# Task goal
Search the data below for the string "will" and copy all lines where it shows up.

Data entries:
*** Block opens ***

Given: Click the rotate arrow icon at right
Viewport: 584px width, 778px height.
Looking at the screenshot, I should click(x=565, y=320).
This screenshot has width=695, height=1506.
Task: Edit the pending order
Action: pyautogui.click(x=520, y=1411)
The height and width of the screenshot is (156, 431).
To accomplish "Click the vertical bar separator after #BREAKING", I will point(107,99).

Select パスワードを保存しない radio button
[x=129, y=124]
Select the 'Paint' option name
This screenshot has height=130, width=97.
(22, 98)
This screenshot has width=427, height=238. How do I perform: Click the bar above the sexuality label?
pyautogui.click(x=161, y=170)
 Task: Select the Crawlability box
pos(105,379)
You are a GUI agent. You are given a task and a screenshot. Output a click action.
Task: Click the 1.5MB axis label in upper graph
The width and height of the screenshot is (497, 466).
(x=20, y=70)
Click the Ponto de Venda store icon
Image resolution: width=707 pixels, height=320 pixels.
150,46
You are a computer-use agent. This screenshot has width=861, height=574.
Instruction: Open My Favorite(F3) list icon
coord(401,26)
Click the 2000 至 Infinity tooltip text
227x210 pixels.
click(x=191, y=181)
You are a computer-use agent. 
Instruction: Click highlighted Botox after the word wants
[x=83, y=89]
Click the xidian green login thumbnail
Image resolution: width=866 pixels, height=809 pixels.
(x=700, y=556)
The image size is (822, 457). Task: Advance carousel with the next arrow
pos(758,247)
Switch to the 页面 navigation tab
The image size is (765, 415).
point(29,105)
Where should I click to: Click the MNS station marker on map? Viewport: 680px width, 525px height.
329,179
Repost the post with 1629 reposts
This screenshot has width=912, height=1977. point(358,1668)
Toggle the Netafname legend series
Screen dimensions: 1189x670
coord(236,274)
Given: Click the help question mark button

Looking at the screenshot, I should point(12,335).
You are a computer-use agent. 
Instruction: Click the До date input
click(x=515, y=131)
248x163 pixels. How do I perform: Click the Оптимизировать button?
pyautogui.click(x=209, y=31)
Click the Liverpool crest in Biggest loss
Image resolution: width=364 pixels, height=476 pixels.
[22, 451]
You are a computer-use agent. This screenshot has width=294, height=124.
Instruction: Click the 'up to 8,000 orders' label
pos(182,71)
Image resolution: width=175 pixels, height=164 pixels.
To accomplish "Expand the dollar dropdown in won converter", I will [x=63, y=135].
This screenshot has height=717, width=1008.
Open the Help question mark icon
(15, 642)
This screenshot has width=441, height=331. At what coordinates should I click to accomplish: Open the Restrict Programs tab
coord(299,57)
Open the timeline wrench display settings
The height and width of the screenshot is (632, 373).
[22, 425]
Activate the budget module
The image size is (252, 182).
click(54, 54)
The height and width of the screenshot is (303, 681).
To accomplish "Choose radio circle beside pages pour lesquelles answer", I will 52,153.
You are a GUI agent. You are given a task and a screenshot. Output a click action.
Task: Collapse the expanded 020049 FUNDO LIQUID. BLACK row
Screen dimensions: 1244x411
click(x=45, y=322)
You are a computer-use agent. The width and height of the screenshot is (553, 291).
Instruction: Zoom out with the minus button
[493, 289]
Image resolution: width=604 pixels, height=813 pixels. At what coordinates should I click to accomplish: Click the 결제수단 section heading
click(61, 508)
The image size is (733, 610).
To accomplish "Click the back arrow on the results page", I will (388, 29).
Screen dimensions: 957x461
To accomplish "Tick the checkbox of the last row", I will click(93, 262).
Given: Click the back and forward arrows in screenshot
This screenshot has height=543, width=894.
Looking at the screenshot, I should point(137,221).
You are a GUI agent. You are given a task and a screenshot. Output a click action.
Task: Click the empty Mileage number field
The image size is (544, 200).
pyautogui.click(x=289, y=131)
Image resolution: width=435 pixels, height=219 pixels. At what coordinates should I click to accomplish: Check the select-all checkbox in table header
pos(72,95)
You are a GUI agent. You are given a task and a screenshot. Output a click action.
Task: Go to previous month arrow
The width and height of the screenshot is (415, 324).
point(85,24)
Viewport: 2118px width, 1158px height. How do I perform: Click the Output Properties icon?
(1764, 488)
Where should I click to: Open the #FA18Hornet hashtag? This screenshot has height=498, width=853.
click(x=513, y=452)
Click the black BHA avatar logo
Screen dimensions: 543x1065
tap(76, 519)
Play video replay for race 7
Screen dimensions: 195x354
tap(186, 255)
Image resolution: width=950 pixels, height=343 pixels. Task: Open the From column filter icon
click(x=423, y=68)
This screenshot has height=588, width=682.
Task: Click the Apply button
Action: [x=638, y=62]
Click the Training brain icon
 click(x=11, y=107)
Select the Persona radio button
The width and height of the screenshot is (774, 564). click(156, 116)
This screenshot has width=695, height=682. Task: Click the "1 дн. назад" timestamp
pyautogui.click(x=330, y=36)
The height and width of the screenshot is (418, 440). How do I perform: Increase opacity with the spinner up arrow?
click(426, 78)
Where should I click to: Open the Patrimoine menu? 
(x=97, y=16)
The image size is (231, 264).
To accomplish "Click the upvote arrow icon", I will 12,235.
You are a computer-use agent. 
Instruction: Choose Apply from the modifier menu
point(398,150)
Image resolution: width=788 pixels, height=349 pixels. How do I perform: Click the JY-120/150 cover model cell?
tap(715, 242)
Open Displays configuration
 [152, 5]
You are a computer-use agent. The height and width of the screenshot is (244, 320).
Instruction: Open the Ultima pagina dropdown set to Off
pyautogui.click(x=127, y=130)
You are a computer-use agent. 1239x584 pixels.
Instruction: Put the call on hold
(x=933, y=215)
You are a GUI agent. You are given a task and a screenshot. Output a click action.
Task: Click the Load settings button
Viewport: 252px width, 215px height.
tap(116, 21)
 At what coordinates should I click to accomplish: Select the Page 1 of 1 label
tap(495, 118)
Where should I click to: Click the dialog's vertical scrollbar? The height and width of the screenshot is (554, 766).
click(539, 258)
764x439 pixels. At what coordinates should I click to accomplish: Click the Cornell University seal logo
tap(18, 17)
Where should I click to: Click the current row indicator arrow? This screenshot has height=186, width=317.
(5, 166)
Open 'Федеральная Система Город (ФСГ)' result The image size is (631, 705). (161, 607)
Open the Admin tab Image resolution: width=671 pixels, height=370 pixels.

*** Block closes ***

# Result of this exercise
To accomplish "Click the vertical bar separator after #BREAKING", I will point(107,99).
To accomplish "Expand the dollar dropdown in won converter", I will [x=63, y=135].
To accomplish "Choose radio circle beside pages pour lesquelles answer", I will 52,153.
To accomplish "Click the back arrow on the results page", I will (388, 29).
To accomplish "Tick the checkbox of the last row", I will click(93, 262).
To accomplish "Click the upvote arrow icon", I will 12,235.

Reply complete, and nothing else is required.